Иначе нельзя объяснить то, что единственным героем – пусть даже восхваляемым до надсадности и утраты всякого чувства меры – оказался А. А. Навальный. Фигура с многочисленными лакунами в биографии, фигура, от которой неотделимы кривые толки, темные дела и которая совершенно не способна консолидировать общество. Разве что на основе фюрер-принципа, до чего еще очень рано. В Германии, чтобы вполне утвердить этот принцип, потребовалась ночь длинных ножей. В СССР и того больше. Непререкаемость вождя в полной мере состоялась лишь в конце 20-х гг.

У нас национальная революция если и маячит, то в неопределенном будущем, а фюрер-принцип с культом личности уже вполне зрелый. Как если бы он в полной красе явился уже в 1915 г. у нас и в 1930 г. у немцев. Такой единственный и безупречный кумир у нашей невыносимо вольнолюбивой общественности. Конечно, и прежде случалось, что вождь не во всем соответствовал идеальным требованиям. Тридцать лет назад, хотя вроде бы имелись и другие герои, но выбор пал на Б. Н. Ельцина, который был не вполне совершенен – мужлан, обкомыч, «Понимаешь», «Мы это дело поломаем» etc.

Но тут явно сыграло свою роль понимание того, что у всяких Г. Х. Поповых и А. А. Собчаков кишка откровенно тонка, а тут нужен человек покрепче. С другой стороны, обкомыч и обладает связями в номенклатуре, и хоть как-то понимает реальную технологию власти. Тогда как у так называемых демократов с этим пониманием дела обстояли совсем неважно. А ведь предстояли великие свершения.

Но и при всем при том цвет демдвижения изрядно воротил нос от ельцинского мужланства. И даже прямо обличал обкомовского хама. Если почитать Г. О. Павловского образца 1990-91 гг., обличавшего интеллигенцию, продавшую свое первородство секретарю обкома, то прямо за душу берет. Особенно если посмотреть, как тот же персонаж сейчас неистово топит за А. А. Навального. Очевидно, исходя из того, что Манилов (т. е. пациент) будет гораздо поделикатнее Собакевича. Можно, конечно, возразить, что Павловский где только не бывал и кого только не предавал, но ведь и у не столь феерических личностей то же самое. Ельцин мужлан – фу таким быть! А Навальный гопник – ecce homo! В общем-то и Бога ради, но и доверие людям, чья брезгливость столь диалектична, будет невысоким.

Можно было бы выстроить такое объяснение навалопоклонству светлолицей публики. «А что, у нас нет отбоя от альтернативных кандидатур? Их нет. А нынешний герой, при всех его очевидных недостатках, достаточно отмороженный и может исполнить роль тарана. Проломает Спасские ворота, и мавр сделал свое дело, мавр может уходить. Но пока ворота еще не проломаны, приходится носиться с мавром, как с писаной торбой».

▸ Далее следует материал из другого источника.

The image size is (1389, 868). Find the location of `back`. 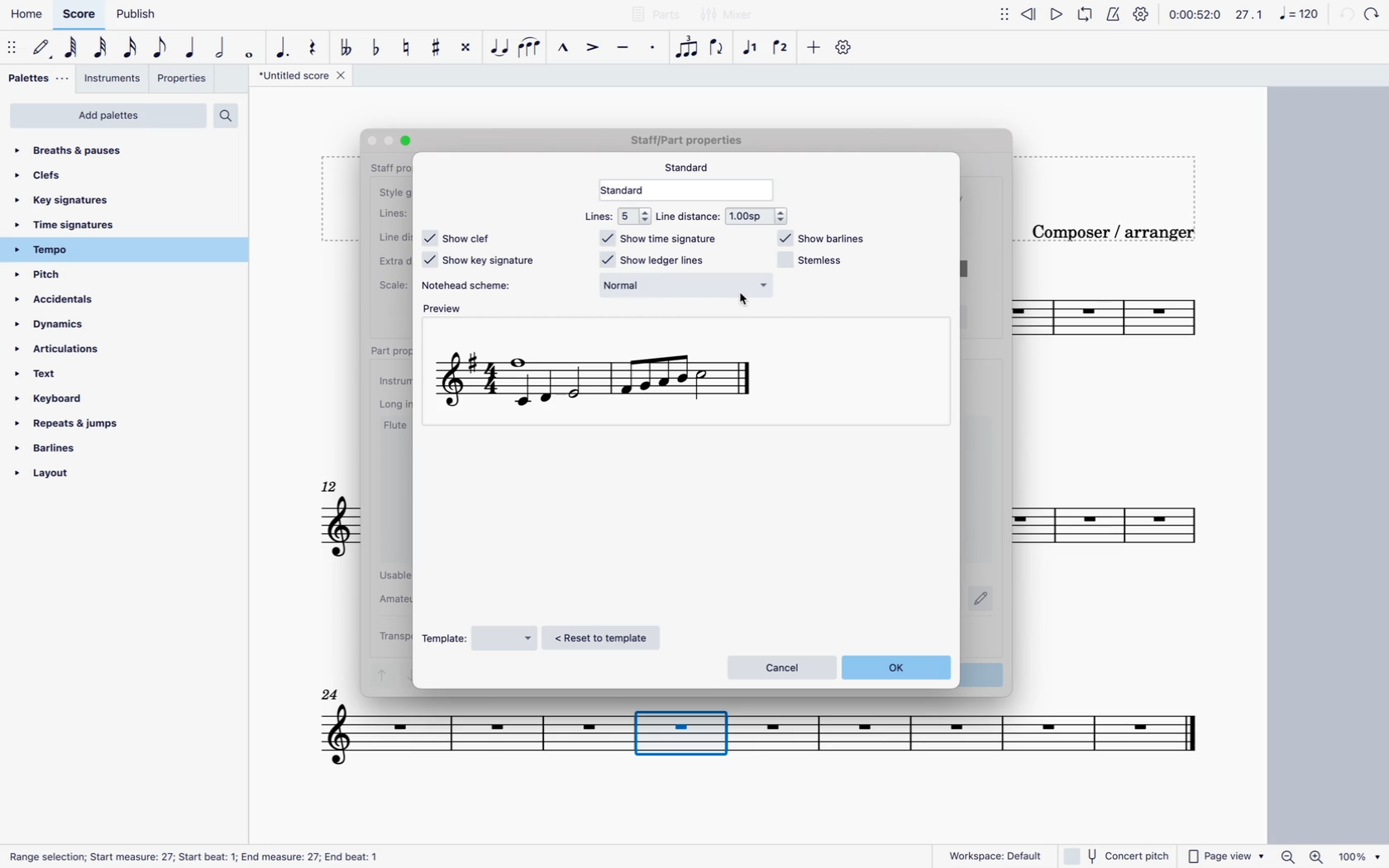

back is located at coordinates (1345, 15).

Конечно, план премудроковарный, причем хитроумные расчеты такого рода имеют свойство сбываться с неожиданными последствиями. Воротилы германской промышленности тоже не питали иллюзий по поводу культурности и приятности нового рейхскацлера. Но при этом они питали сильные иллюзии по поводу своей способности держать его на коротком поводке. Вышло же иначе.

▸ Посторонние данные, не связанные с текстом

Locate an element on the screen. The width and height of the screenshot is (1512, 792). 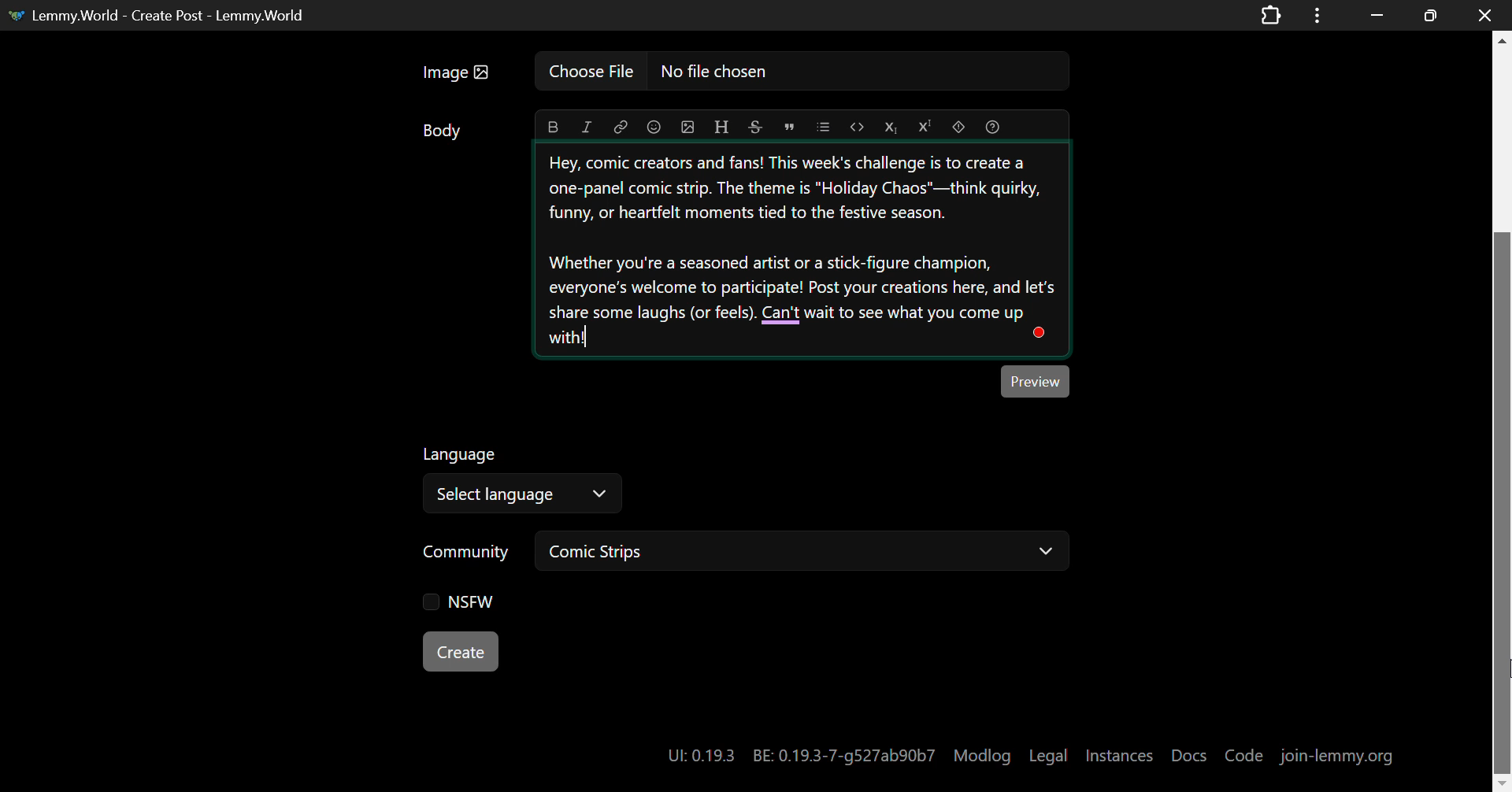
Formatting Help is located at coordinates (996, 126).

Пациент, которому нечего терять, тоже может сильно посрамить коварных, но недостаточно дальновидных технологов. Кроме того, игра в таран – конечно рискованная, но при этом совершенно не требующая объявлять снаряд для сокрушения ворот И. Христом. В данном же случае мы видим не англосаксонское (и шире – европейское) «Может быть, он сукин сын, но он наш сукин сын». Скорее исступленно-белоэмигрантское – «Я так озарен событием 22. VI, великим подвигом Рыцаря, поднявшего меч на Дьявола. Господи, как бьется сердце мое, радостью несказанной. Я услыхал фанфары, барабан -- специальное коммюнике: прорван фронт дьявола, под Вязьмой, перед Москвой, армии окружены… идет разделка, Преподобный в вотчину свою вступает, Божье творится…». Это Иван Шмелев писал – по дате понятно, о чем.

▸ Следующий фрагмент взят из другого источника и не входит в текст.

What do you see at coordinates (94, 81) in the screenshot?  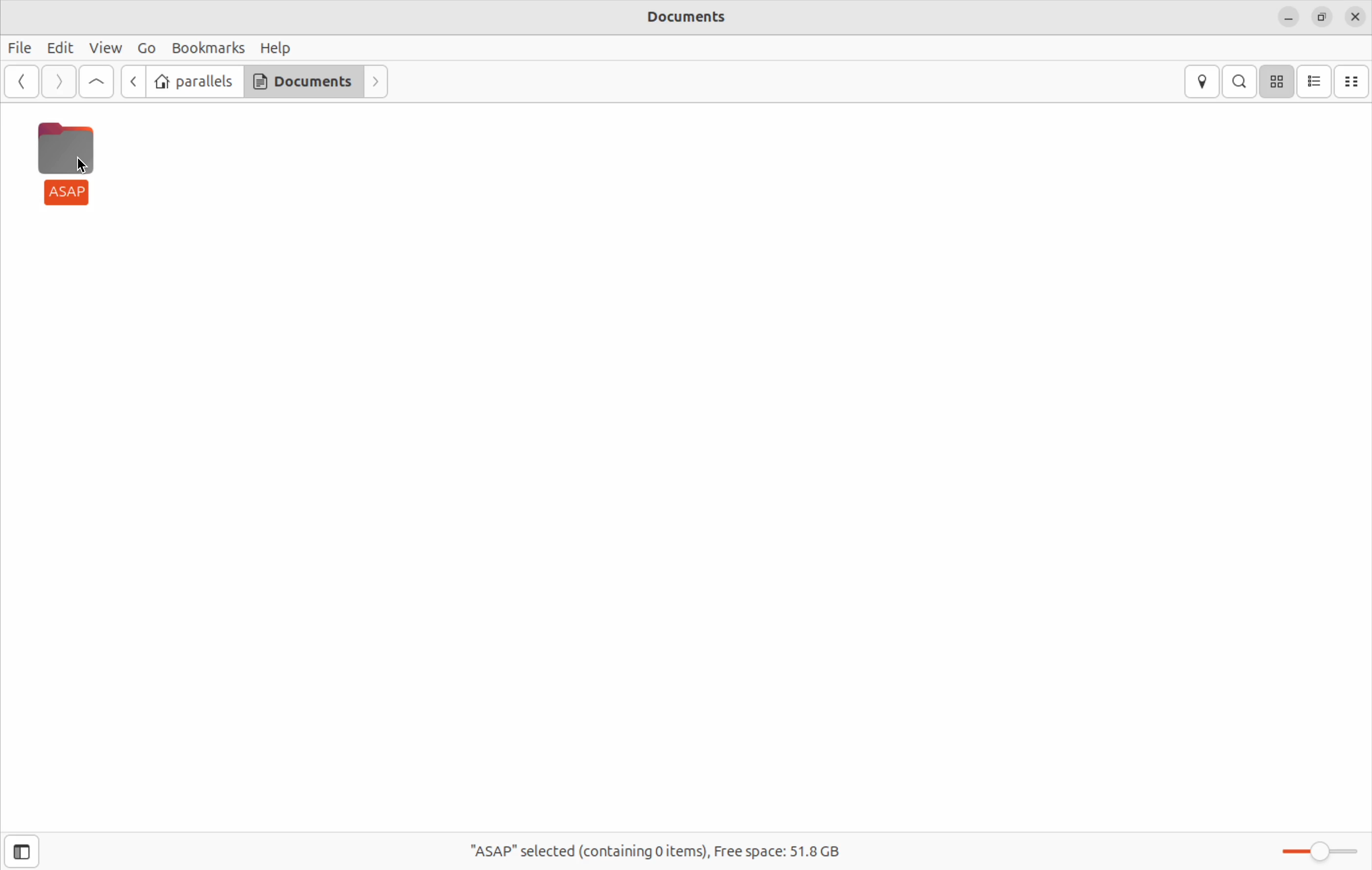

Безотносительно к грехам СССР и его руководителей такая эмигрантщина может вызвать уже только отвращение. Либеральная общественность, может, конечно, на «Эхе дождя» озаряться великим подвигом Рыцаря, поднявшего меч на Дьявола – у нас свобода. Но какой политический профит она собирается получить от такой поэмы экстаза, не вполне понятно.